- To do
Extend the commentary on Blake's zoas below, picking up after its final sentence about man being put down into Ulro.

- Text provided

Here is the birth of the concept of sexuality as sin which has cursed Western culture for 2000 years. Blake called it Mystery Religion and throughout his works he expressed inveterate hostility again the control of sexual mores by the priest.
In the Four Zoas there follows a loveless embrace of the Spectre from which comes forth Enitharmon (who is the emanation of Los). (This is one of several ways Blake described the appearance of the emanations as the zoas divided into their contraries.)
"As bodily energy Tharmas is the regent of sex" (Percival 42), but much more than that in Eden. There he is the poetic genius and "the symbol of the united world", a "portion of soul":
    Man has no Body distinct from his Soul for that calld Body is a portion of Soul discernd by the five Senses. the chief inlets of Soul in this age (MHH4; 34)
With the disasters precipitated by Urizen and Luvah Tharmas became a raging storm (in fact he became the deluge). Blake believed that the ante-diluvian age was closer to Eden; with the deluge of Tharmas man is put down into Ulro.

- Record excerpts
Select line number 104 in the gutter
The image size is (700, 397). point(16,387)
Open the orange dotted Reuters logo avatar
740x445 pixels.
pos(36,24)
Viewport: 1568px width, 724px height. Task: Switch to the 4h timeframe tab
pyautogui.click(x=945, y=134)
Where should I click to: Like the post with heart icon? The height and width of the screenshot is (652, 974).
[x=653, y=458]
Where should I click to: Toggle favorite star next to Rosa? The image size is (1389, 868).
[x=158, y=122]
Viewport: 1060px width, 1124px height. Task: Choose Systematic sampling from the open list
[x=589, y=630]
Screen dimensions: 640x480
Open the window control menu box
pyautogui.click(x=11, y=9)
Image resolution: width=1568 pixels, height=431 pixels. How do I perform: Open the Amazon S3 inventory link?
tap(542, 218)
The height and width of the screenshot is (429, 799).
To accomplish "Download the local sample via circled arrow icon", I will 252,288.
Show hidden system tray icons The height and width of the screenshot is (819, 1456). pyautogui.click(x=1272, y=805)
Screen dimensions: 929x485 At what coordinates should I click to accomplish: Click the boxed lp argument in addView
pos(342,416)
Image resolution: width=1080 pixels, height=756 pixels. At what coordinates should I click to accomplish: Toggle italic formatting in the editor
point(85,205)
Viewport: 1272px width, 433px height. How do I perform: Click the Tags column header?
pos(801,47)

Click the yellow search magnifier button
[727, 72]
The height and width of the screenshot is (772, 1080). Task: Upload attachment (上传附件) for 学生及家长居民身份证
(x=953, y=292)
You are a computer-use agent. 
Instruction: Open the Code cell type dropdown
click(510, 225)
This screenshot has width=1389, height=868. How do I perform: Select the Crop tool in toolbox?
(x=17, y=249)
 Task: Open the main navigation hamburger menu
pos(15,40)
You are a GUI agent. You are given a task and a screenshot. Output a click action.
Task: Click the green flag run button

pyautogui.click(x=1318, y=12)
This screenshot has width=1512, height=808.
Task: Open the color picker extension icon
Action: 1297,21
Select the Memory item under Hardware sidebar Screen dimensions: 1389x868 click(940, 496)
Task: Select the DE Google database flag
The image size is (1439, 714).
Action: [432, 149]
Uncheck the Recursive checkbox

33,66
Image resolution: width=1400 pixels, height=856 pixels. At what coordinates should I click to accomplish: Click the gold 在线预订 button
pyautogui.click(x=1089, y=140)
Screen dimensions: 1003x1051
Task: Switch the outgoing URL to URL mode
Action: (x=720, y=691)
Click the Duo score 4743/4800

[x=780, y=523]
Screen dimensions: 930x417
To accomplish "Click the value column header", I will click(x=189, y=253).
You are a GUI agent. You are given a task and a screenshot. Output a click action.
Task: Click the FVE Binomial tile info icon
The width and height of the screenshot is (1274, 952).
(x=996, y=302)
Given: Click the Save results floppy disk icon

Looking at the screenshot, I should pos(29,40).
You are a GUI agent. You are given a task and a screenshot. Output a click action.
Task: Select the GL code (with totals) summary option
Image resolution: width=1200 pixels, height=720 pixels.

- The reply
Ahania
Blake wrote less about Ahania, Urizen's emanation, than the other three emanations. She dropped out early in The Four Zoas and dosen't appear in later works.
Ahania represented Urizen's intuitive and visual self; he seems to have preferred reposing in Ahania rather than continuing his activity spreading the seeds of Science in his golden chariot (or plow!). The upshot of this was a level of doubt that caused him to cast Ahania out. Unfortunately when he did this, his intuition failed and he resorted more and more to vindictive law rather than 'sweet reason'; his creations thereafter were fallen (although the golden chain remained, even when it turned to iron).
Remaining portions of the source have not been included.